Methionine is demethylated to produce homocysteine (Hcy), an amino acid containing a sulfhydryl group. Normally, cystathionine beta-synthase, an enzyme dependent on pyridoxal phosphate, catalyzes the conversion to cystathionine. Additionally, betaine-Hcy methyltransferase and 5-methyltetrahydrofolate-Hcy methyltransferase, two enzymes dependent on vitamin B12, remethylate Hcy to methionine. Plasma homocysteine elevations can result from dietary factors such as vitamin B12 or B6 deficiencies, folate deficiencies, or both. Genetic disorders like methylene-tetrahydrofolate reductase or cystathionine beta-synthase can also cause elevated levels of homocysteine. Numerous factors may be involved in the pathophysiology of Hcy-induced vascular damage, including direct Hcy damage to the endothelium, stimulation of smooth muscle cell proliferation, increased platelet aggregation, enhanced LDL peroxidation, and effects on the coagulation system that lead to capillary damage and cardiovascular disease. Elevated blood homocysteine levels may also represent a modifiable risk factor for coronary heart disease (CHD). Fortifying grains with folate helps lower blood homocysteine levels in the population because the enzyme methylene tetrahydrofolate reductase, encoded by the MTHFR gene, breaks down and removes homocysteine. Pooled data from prospective observational studies that examined the connection between homocysteine levels and the development of CHD showed that folate supplementation, which reduces homocysteine levels, is associated with an 11% lower risk of developing CHD [7].

The molecular basis for the development of arteriosclerotic plaques is linked to the effects of homocysteine on cellular degeneration, damage to the artery intima, cellular proliferation, production of connective tissue, deposition of lipoproteins in plaques, and enhanced blood coagulation. Each of these crucial atherogenesis pathways depends on homocysteine [8].
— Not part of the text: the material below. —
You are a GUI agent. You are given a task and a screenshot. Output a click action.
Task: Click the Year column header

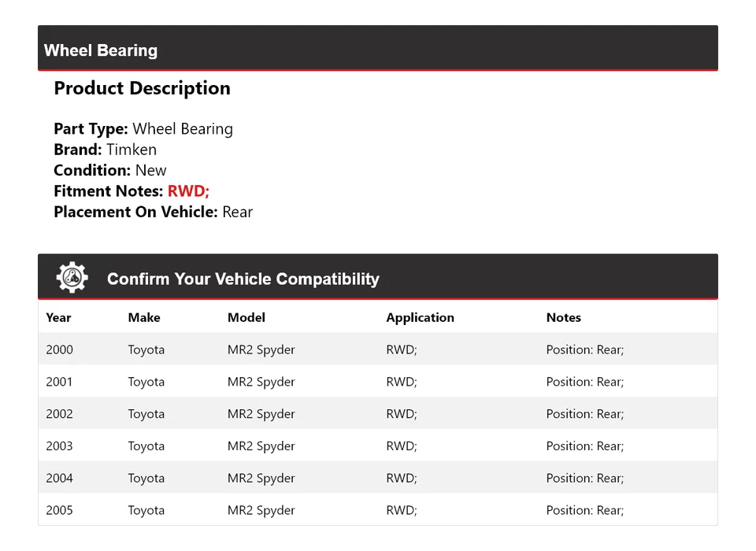tap(58, 318)
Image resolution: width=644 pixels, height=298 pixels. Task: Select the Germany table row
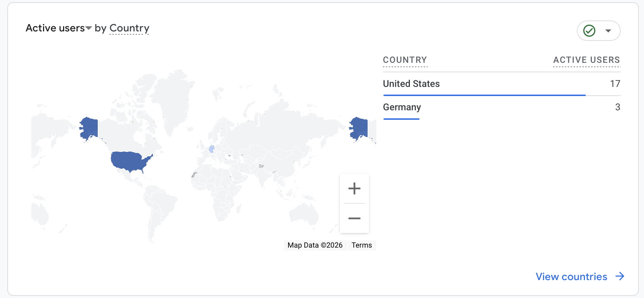click(x=402, y=107)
Elastic fiber degradation and disintegration are other characteristics of early plaques. The internal elastic membrane of arteries fragments due to homocysteine’s activation of the elastase enzyme. Furthermore, homocysteine causes overproduction of collagen in cultured smooth muscle cells, explaining the fibrosis observed in both human and experimental plaques. Additionally, vascular smooth muscle cells proliferate in plaques due to homocysteine’s activation of cyclins, signaling proteins that facilitate cell division. Because homocysteine releases insulin-like growth factor and promotes the sulfation of animal epiphyseal cartilage, it induces smooth muscle cells to proliferate in forming arteriosclerotic plaques and accelerates skeletal growth in children with homocystinuria [5]. The first human study on homocysteine in vascular disease, conducted in 1976, found that dietary methionine increases plasma levels of homocysteine and homocysteine cysteine disulfide in individuals with CHD. Subsequent studies have demonstrated that individuals with peripheral, cerebral, or coronary arteriosclerosis have elevated blood homocysteine levels. An increase in homocysteine is a stronger risk factor than an increase in cholesterol in patients with early onset arteriosclerosis, with an effect akin to that of smoking [9].
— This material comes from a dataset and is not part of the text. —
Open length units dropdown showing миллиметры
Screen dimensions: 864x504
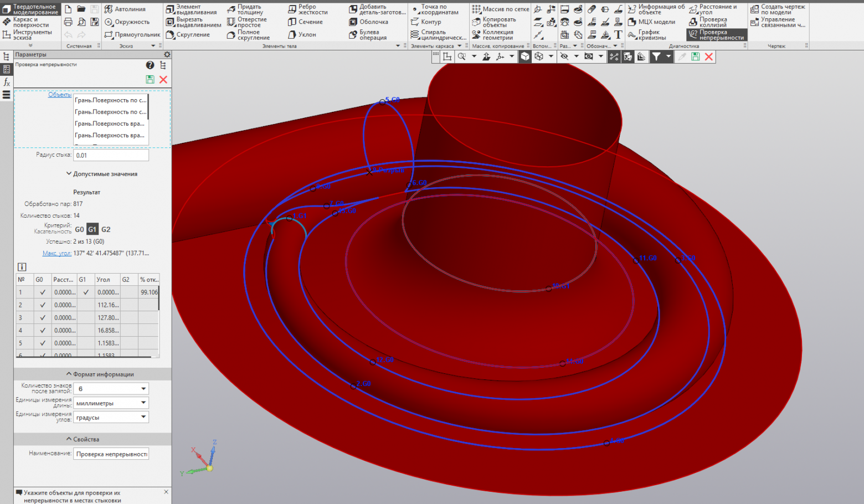coord(143,403)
5. Molecular Aspects of Homocysteine

There are 2 genes very importantly controls the homocysteine metabolism MTHFR gene (5,10-methylenetetrahydrofolate reductase) situated at 1 p36.3 on chromosome 1 and The 2.2 kilobases long complementary DNA (cDNA) sequence is made up of 11 exons. Two alleles are frequently found with the MTHFR gene. Both the A1298c and C677T alleles.

The primary circulating form of folate, 5-methyltetrahydrofolate, is produced by the enzyme 5,10-methylenetetrahydrofolate reductase (MTHFR), which is important in folate metabolism. The 5-methyl form participates in single-carbon transfers in the production of S-adenosyl-methionine, methylation of proteins, DNA, neurotransmitters, and phospholipids, as well as the remethylation of homocysteine to methionine and nucleotide synthesis. Generally speaking, MTHFR activity helps keep the supply of methionine and folate in the bloodstream and keeps homocysteine from building up [10].

5.1. MTHFR Gene Mutation

5.1.1. C677T allele

Botto and Yang [9] The MTHFR gene’s position 677, which changes a cytosine (C) to a thymine (T), is the point mutation responsible for the C677T allele. This kind of point mutation causes the enzyme to change its amino acid composition from alanine to valine. The C677T allele is “thermolabile”, meaning that at 37\(^\circ\)C or above, the encoded enzyme’s activity decreases. As a result, compared to similarly treated controls, MTHFR activity in C677T homozygotes is 50–60% lower at 37\(^\circ\)C and 65% lower at 46\(^\circ\)C. Heterozygotes fall into the middle category. When their consumption of folate is inadequate, homozygous individuals for the C677T mutation typically have slightly elevated blood homocysteine levels; when their intake of folate is sufficient, their levels tend to be normal [10].

5.1.2. A1298C

Botto and Yang [9] the enzyme substitutes glutamate for alanine due to the A1298C allele, a point mutation in exon [7]. The C1289A allele is another name for this allele. While still reduced, the encoded enzyme’s activity is less than that of the C677T allele. Serum homocysteine levels do not seem to be greater in homozygous A1298C individuals than in controls. Nonetheless, individuals with the A1298CIC677T genotype, who are compound heterozygous for the A1298C and C677Talleles, typically exhibit a biochemical profile that is comparable to that of C677T homozygotes, with elevated serum homocysteine and lower serum folate levels [10].

FTO gene alpha-ketoglutarate-dependent dioxygenase, or FTO, is a protein linked to fat mass and obesity. The enzyme known as FTO, which is encoded by the FTO gene in humans and is found on the Fat Mass and Obesity associated gene region (FTO) at 16q10, is highly linked to an increased body weight and an increased risk of developing type 2 diabetes (T2D) [11].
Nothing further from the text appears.